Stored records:
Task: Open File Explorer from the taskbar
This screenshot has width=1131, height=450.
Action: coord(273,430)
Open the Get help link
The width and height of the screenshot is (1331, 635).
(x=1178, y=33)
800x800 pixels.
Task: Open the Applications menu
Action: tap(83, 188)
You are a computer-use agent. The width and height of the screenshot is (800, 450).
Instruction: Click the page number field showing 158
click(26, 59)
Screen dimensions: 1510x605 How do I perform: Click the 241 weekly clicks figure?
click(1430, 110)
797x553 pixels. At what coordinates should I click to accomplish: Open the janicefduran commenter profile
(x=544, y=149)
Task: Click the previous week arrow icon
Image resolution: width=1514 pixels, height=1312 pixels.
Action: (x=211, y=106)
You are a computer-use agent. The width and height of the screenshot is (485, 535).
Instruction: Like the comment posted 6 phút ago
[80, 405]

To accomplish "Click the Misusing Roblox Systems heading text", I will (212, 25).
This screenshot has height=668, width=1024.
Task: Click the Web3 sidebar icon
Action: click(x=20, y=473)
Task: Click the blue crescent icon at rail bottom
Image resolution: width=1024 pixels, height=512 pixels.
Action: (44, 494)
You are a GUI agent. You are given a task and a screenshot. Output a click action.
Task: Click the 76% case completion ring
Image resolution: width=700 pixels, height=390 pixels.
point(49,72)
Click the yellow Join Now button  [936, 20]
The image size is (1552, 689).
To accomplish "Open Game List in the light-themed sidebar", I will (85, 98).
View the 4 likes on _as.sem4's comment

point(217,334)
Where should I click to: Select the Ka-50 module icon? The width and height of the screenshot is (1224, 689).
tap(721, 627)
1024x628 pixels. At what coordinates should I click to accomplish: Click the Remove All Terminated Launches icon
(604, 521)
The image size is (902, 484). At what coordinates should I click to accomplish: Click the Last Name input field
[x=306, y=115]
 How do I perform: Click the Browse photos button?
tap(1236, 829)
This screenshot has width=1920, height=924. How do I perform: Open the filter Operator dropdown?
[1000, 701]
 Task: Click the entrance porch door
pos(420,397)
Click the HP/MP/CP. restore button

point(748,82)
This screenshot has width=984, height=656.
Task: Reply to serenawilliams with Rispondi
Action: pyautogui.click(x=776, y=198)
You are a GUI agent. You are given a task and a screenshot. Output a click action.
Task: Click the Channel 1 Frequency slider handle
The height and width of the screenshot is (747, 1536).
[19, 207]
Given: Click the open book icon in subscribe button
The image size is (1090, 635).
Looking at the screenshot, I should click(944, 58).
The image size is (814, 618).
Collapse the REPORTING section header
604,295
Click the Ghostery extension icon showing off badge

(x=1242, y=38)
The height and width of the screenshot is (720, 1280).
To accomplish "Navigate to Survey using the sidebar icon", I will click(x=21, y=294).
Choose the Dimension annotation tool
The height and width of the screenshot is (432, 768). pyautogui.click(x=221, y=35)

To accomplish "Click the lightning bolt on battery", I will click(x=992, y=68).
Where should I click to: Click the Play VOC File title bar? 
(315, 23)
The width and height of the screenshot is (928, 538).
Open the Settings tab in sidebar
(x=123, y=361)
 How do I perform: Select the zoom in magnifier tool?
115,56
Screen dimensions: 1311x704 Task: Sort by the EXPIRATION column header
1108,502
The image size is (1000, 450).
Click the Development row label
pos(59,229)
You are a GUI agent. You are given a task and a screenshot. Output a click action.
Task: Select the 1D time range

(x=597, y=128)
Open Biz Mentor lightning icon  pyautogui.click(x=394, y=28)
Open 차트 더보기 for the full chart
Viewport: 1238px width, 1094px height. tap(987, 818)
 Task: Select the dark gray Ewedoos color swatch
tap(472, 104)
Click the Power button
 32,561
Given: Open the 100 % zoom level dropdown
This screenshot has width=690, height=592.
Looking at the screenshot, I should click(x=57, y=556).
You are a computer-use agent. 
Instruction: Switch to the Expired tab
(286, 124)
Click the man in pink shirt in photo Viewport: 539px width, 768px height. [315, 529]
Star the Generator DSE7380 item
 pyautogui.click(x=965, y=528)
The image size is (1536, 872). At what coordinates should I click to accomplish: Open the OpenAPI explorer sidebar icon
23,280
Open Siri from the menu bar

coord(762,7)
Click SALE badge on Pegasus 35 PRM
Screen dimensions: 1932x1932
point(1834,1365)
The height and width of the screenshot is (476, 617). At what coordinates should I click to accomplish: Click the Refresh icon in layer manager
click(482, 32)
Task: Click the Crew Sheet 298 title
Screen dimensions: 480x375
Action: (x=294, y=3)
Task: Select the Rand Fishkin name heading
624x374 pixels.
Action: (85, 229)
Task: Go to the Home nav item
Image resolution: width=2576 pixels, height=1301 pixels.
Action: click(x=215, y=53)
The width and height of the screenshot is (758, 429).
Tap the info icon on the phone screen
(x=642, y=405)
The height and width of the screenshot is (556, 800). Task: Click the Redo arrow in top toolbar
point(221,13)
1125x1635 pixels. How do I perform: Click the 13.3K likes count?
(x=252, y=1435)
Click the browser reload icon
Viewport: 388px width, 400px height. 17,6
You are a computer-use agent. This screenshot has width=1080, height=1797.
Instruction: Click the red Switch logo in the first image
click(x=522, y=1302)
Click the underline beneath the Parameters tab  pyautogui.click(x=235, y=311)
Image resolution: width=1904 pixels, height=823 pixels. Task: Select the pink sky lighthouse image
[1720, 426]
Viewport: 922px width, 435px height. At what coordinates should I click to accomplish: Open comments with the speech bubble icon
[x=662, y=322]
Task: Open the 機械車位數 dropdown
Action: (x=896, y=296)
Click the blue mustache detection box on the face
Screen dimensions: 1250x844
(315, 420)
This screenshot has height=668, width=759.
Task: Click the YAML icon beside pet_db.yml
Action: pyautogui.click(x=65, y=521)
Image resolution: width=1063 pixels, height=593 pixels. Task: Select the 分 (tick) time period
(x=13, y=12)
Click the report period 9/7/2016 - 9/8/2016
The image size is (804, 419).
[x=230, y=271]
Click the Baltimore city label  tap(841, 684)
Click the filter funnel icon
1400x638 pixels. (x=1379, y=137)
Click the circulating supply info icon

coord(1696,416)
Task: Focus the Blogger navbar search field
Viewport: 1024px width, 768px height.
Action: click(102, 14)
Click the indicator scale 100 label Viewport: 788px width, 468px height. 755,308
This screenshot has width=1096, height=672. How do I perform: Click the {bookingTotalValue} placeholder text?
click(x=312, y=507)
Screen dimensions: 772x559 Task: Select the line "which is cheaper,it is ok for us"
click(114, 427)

THE TASK:
Repeat the records word for word.

ANSWER BOX:
Task: Open File Explorer from the taskbar
This screenshot has width=1131, height=450.
Action: coord(273,430)
Open the Get help link
The width and height of the screenshot is (1331, 635).
(x=1178, y=33)
800x800 pixels.
Task: Open the Applications menu
Action: tap(83, 188)
You are a computer-use agent. The width and height of the screenshot is (800, 450).
Instruction: Click the page number field showing 158
click(26, 59)
Screen dimensions: 1510x605 How do I perform: Click the 241 weekly clicks figure?
click(1430, 110)
797x553 pixels. At what coordinates should I click to accomplish: Open the janicefduran commenter profile
(x=544, y=149)
Task: Click the previous week arrow icon
Image resolution: width=1514 pixels, height=1312 pixels.
Action: (x=211, y=106)
You are a computer-use agent. The width and height of the screenshot is (485, 535).
Instruction: Like the comment posted 6 phút ago
[80, 405]

To accomplish "Click the Misusing Roblox Systems heading text", I will (212, 25).
This screenshot has height=668, width=1024.
Task: Click the Web3 sidebar icon
Action: click(x=20, y=473)
Task: Click the blue crescent icon at rail bottom
Image resolution: width=1024 pixels, height=512 pixels.
Action: (44, 494)
You are a GUI agent. You are given a task and a screenshot. Output a click action.
Task: Click the 76% case completion ring
Image resolution: width=700 pixels, height=390 pixels.
point(49,72)
Click the yellow Join Now button  [936, 20]
The image size is (1552, 689).
To accomplish "Open Game List in the light-themed sidebar", I will (85, 98).
View the 4 likes on _as.sem4's comment

point(217,334)
Where should I click to: Select the Ka-50 module icon? The width and height of the screenshot is (1224, 689).
tap(721, 627)
1024x628 pixels. At what coordinates should I click to accomplish: Click the Remove All Terminated Launches icon
(604, 521)
The image size is (902, 484). At what coordinates should I click to accomplish: Click the Last Name input field
[x=306, y=115]
 How do I perform: Click the Browse photos button?
tap(1236, 829)
This screenshot has width=1920, height=924. How do I perform: Open the filter Operator dropdown?
[1000, 701]
 Task: Click the entrance porch door
pos(420,397)
Click the HP/MP/CP. restore button

point(748,82)
This screenshot has width=984, height=656.
Task: Reply to serenawilliams with Rispondi
Action: pyautogui.click(x=776, y=198)
You are a GUI agent. You are given a task and a screenshot. Output a click action.
Task: Click the Channel 1 Frequency slider handle
The height and width of the screenshot is (747, 1536).
[19, 207]
Given: Click the open book icon in subscribe button
The image size is (1090, 635).
Looking at the screenshot, I should click(944, 58).
The image size is (814, 618).
Collapse the REPORTING section header
604,295
Click the Ghostery extension icon showing off badge

(x=1242, y=38)
The height and width of the screenshot is (720, 1280).
To accomplish "Navigate to Survey using the sidebar icon", I will click(x=21, y=294).
Choose the Dimension annotation tool
The height and width of the screenshot is (432, 768). pyautogui.click(x=221, y=35)

To accomplish "Click the lightning bolt on battery", I will click(x=992, y=68).
Where should I click to: Click the Play VOC File title bar? 
(315, 23)
The width and height of the screenshot is (928, 538).
Open the Settings tab in sidebar
(x=123, y=361)
 How do I perform: Select the zoom in magnifier tool?
115,56
Screen dimensions: 1311x704 Task: Sort by the EXPIRATION column header
1108,502
The image size is (1000, 450).
Click the Development row label
pos(59,229)
You are a GUI agent. You are given a task and a screenshot. Output a click action.
Task: Select the 1D time range

(x=597, y=128)
Open Biz Mentor lightning icon  pyautogui.click(x=394, y=28)
Open 차트 더보기 for the full chart
Viewport: 1238px width, 1094px height. tap(987, 818)
 Task: Select the dark gray Ewedoos color swatch
tap(472, 104)
Click the Power button
 32,561
Given: Open the 100 % zoom level dropdown
This screenshot has width=690, height=592.
Looking at the screenshot, I should click(x=57, y=556).
You are a computer-use agent. 
Instruction: Switch to the Expired tab
(286, 124)
Click the man in pink shirt in photo Viewport: 539px width, 768px height. [315, 529]
Star the Generator DSE7380 item
 pyautogui.click(x=965, y=528)
The image size is (1536, 872). At what coordinates should I click to accomplish: Open the OpenAPI explorer sidebar icon
23,280
Open Siri from the menu bar

coord(762,7)
Click SALE badge on Pegasus 35 PRM
Screen dimensions: 1932x1932
point(1834,1365)
The height and width of the screenshot is (476, 617). At what coordinates should I click to accomplish: Click the Refresh icon in layer manager
click(482, 32)
Task: Click the Crew Sheet 298 title
Screen dimensions: 480x375
Action: (x=294, y=3)
Task: Select the Rand Fishkin name heading
624x374 pixels.
Action: (85, 229)
Task: Go to the Home nav item
Image resolution: width=2576 pixels, height=1301 pixels.
Action: click(x=215, y=53)
The width and height of the screenshot is (758, 429).
Tap the info icon on the phone screen
(x=642, y=405)
The height and width of the screenshot is (556, 800). Task: Click the Redo arrow in top toolbar
point(221,13)
1125x1635 pixels. How do I perform: Click the 13.3K likes count?
(x=252, y=1435)
Click the browser reload icon
Viewport: 388px width, 400px height. 17,6
You are a computer-use agent. This screenshot has width=1080, height=1797.
Instruction: Click the red Switch logo in the first image
click(x=522, y=1302)
Click the underline beneath the Parameters tab  pyautogui.click(x=235, y=311)
Image resolution: width=1904 pixels, height=823 pixels. Task: Select the pink sky lighthouse image
[1720, 426]
Viewport: 922px width, 435px height. At what coordinates should I click to accomplish: Open comments with the speech bubble icon
[x=662, y=322]
Task: Open the 機械車位數 dropdown
Action: (x=896, y=296)
Click the blue mustache detection box on the face
Screen dimensions: 1250x844
(315, 420)
This screenshot has height=668, width=759.
Task: Click the YAML icon beside pet_db.yml
Action: pyautogui.click(x=65, y=521)
Image resolution: width=1063 pixels, height=593 pixels. Task: Select the 分 (tick) time period
(x=13, y=12)
Click the report period 9/7/2016 - 9/8/2016
The image size is (804, 419).
[x=230, y=271]
Click the Baltimore city label  tap(841, 684)
Click the filter funnel icon
1400x638 pixels. (x=1379, y=137)
Click the circulating supply info icon

coord(1696,416)
Task: Focus the Blogger navbar search field
Viewport: 1024px width, 768px height.
Action: click(102, 14)
Click the indicator scale 100 label Viewport: 788px width, 468px height. 755,308
This screenshot has width=1096, height=672. How do I perform: Click the {bookingTotalValue} placeholder text?
click(x=312, y=507)
Screen dimensions: 772x559 Task: Select the line "which is cheaper,it is ok for us"
click(114, 427)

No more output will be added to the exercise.